— start of Given data —

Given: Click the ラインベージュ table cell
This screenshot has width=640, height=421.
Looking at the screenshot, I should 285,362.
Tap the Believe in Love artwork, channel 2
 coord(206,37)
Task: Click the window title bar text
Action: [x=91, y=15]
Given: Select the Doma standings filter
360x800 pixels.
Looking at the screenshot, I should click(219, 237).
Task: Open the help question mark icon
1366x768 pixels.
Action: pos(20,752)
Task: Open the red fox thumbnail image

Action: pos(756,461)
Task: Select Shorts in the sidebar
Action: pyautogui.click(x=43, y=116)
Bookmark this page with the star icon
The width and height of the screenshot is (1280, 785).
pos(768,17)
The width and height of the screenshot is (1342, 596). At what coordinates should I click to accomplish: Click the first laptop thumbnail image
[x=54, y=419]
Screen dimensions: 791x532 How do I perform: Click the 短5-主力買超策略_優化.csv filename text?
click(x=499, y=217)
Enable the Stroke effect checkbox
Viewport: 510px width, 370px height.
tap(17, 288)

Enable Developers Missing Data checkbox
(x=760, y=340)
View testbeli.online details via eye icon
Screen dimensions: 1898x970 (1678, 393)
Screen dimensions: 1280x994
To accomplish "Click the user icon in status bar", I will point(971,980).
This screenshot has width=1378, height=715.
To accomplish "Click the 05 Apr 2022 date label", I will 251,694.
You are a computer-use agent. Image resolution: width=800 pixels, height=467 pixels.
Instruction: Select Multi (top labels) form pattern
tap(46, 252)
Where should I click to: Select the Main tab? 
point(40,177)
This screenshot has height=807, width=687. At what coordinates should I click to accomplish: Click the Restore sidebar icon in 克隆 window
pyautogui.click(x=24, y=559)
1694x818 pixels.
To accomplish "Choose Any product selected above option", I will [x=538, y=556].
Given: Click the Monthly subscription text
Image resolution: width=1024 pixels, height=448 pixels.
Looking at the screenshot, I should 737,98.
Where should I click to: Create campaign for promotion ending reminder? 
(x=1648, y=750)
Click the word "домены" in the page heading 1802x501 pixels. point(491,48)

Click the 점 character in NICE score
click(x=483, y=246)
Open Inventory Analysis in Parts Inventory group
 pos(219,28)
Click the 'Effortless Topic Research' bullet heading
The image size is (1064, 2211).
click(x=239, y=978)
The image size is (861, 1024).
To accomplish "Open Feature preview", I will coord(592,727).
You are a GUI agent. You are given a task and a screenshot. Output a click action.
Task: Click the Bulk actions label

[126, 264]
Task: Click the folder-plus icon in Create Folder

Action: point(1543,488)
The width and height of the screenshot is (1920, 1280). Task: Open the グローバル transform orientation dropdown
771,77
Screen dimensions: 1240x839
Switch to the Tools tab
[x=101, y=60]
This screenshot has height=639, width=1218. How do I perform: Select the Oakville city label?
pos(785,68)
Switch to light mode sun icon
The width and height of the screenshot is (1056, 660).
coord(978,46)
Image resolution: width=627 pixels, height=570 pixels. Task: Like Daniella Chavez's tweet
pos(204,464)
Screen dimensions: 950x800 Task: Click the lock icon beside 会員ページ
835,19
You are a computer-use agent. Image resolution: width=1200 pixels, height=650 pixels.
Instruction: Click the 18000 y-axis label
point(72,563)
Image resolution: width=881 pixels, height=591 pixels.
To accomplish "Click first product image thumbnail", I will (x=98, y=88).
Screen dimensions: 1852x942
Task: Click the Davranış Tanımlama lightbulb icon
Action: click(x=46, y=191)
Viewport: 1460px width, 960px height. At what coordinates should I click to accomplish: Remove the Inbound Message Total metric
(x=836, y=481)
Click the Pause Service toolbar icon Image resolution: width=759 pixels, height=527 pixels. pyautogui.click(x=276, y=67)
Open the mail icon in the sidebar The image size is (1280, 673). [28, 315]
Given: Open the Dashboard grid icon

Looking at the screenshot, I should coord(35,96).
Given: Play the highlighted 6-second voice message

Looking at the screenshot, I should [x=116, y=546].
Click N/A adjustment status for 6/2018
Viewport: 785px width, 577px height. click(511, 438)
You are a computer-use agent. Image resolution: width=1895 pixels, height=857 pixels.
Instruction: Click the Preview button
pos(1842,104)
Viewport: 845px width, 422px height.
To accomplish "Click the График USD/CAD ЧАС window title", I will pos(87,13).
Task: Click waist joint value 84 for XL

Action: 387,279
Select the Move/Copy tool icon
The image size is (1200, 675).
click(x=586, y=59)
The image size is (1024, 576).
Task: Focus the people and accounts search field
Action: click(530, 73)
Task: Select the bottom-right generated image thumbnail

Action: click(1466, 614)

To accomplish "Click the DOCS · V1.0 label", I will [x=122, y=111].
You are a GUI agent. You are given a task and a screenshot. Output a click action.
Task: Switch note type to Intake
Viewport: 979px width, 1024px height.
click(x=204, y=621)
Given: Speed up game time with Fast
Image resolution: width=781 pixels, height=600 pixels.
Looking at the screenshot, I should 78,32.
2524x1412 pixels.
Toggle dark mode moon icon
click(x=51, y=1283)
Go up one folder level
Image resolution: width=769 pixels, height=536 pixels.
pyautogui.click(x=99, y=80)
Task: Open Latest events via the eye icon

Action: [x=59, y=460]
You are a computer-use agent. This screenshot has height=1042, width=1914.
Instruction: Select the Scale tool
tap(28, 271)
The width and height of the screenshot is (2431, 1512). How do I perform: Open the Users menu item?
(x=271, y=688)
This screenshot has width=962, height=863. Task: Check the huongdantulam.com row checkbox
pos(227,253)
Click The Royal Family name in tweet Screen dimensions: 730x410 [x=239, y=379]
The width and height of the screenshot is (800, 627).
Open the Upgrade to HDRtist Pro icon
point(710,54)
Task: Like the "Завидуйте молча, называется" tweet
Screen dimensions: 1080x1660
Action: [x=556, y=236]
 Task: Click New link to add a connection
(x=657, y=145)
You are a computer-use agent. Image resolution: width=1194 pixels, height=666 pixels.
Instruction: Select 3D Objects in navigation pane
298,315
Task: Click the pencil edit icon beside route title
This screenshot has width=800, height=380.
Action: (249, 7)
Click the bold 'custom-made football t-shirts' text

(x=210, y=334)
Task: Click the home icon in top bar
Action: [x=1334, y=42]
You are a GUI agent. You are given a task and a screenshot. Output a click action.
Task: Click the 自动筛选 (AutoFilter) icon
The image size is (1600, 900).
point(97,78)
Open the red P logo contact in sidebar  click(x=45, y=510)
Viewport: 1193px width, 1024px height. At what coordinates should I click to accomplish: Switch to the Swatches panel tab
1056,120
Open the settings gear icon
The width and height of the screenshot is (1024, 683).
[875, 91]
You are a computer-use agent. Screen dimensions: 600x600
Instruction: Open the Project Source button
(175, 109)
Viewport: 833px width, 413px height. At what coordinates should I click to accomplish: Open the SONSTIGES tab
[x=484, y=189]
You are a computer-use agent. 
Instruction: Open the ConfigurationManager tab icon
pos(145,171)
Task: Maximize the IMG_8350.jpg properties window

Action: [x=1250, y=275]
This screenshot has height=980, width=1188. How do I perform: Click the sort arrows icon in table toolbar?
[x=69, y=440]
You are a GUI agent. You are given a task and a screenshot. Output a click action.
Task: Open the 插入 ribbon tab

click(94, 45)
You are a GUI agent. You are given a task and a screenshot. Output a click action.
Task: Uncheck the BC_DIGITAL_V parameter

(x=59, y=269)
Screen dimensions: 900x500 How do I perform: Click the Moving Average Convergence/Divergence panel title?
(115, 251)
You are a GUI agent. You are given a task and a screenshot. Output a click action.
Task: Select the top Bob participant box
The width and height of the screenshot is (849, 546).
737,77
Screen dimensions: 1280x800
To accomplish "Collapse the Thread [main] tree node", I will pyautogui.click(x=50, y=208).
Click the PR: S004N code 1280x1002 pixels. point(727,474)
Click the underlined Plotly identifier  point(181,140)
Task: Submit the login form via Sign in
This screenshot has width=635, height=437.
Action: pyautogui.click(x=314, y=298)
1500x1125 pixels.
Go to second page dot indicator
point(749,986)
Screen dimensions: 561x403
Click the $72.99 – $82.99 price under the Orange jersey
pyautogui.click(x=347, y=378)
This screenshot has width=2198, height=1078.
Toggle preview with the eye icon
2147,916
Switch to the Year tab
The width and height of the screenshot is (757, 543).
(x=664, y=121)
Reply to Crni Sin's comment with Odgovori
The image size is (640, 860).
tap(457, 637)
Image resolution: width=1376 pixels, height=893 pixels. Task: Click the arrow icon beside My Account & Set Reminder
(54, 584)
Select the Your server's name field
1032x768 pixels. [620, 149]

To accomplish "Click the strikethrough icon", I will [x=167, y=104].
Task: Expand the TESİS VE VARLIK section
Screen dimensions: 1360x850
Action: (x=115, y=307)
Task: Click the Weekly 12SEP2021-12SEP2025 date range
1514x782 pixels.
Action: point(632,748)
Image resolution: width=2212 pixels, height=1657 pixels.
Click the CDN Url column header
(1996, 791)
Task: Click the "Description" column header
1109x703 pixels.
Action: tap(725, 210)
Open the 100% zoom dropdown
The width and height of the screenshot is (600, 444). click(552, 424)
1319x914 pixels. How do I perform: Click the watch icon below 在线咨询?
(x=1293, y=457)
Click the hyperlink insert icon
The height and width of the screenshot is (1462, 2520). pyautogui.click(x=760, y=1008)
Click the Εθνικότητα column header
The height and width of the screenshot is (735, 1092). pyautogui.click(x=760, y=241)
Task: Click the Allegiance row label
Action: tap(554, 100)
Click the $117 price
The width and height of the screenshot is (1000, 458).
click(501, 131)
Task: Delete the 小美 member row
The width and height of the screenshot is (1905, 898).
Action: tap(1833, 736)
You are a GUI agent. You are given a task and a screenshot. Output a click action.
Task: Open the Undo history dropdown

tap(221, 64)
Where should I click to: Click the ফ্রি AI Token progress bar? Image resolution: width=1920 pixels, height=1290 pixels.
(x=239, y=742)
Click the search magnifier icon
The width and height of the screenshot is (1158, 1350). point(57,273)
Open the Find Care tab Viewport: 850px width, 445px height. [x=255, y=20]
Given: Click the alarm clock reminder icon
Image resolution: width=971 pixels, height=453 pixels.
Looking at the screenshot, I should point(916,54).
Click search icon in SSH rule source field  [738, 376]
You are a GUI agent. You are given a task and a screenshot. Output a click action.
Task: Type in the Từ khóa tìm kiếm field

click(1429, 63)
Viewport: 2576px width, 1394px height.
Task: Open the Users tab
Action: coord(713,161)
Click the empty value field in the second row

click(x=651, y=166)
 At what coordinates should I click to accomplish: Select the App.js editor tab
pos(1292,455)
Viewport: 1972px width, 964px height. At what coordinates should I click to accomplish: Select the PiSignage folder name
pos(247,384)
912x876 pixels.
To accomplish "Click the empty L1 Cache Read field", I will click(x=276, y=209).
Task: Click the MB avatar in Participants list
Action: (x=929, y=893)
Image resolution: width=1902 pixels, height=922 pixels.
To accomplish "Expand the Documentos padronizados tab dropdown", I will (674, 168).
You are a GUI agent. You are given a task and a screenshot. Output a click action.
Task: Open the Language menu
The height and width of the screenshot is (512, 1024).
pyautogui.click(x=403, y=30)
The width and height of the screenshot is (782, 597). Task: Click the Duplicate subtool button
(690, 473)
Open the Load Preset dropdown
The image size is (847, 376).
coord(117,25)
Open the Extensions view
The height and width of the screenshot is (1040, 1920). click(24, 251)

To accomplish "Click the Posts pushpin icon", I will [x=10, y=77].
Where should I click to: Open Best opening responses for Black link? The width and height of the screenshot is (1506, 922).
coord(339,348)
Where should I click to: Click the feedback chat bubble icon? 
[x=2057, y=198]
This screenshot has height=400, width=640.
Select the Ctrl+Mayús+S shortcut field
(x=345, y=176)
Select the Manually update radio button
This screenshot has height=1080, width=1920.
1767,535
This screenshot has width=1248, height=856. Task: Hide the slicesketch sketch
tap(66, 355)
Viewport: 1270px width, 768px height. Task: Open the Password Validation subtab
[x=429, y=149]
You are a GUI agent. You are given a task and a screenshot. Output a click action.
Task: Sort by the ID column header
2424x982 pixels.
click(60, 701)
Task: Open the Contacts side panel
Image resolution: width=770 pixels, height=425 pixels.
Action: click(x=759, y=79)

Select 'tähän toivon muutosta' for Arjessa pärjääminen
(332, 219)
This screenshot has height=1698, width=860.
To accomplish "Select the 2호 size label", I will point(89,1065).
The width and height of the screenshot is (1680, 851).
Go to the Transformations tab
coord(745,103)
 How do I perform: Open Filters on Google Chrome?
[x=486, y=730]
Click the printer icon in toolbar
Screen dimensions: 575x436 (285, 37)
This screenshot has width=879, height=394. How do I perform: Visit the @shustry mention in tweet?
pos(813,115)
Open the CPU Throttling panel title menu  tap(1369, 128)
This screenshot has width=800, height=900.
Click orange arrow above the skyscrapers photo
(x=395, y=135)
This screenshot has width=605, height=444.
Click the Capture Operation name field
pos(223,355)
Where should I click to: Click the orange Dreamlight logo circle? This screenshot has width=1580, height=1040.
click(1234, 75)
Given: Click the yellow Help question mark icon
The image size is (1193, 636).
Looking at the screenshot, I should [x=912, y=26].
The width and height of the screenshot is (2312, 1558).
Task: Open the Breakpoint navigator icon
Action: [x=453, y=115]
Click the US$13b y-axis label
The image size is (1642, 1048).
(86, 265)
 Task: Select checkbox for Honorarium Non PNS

— end of Given data —

Copy out verbatim the lines of the rows above, from the one containing "Click the Εθνικότητα column header" through the one containing "Click search icon".

**Final answer:**
Click the Εθνικότητα column header
The height and width of the screenshot is (735, 1092). pyautogui.click(x=760, y=241)
Task: Click the Allegiance row label
Action: tap(554, 100)
Click the $117 price
The width and height of the screenshot is (1000, 458).
click(501, 131)
Task: Delete the 小美 member row
The width and height of the screenshot is (1905, 898).
Action: tap(1833, 736)
You are a GUI agent. You are given a task and a screenshot. Output a click action.
Task: Open the Undo history dropdown

tap(221, 64)
Where should I click to: Click the ফ্রি AI Token progress bar? Image resolution: width=1920 pixels, height=1290 pixels.
(x=239, y=742)
Click the search magnifier icon
The width and height of the screenshot is (1158, 1350). point(57,273)
Open the Find Care tab Viewport: 850px width, 445px height. [x=255, y=20]
Given: Click the alarm clock reminder icon
Image resolution: width=971 pixels, height=453 pixels.
Looking at the screenshot, I should point(916,54).
Click search icon in SSH rule source field  [738, 376]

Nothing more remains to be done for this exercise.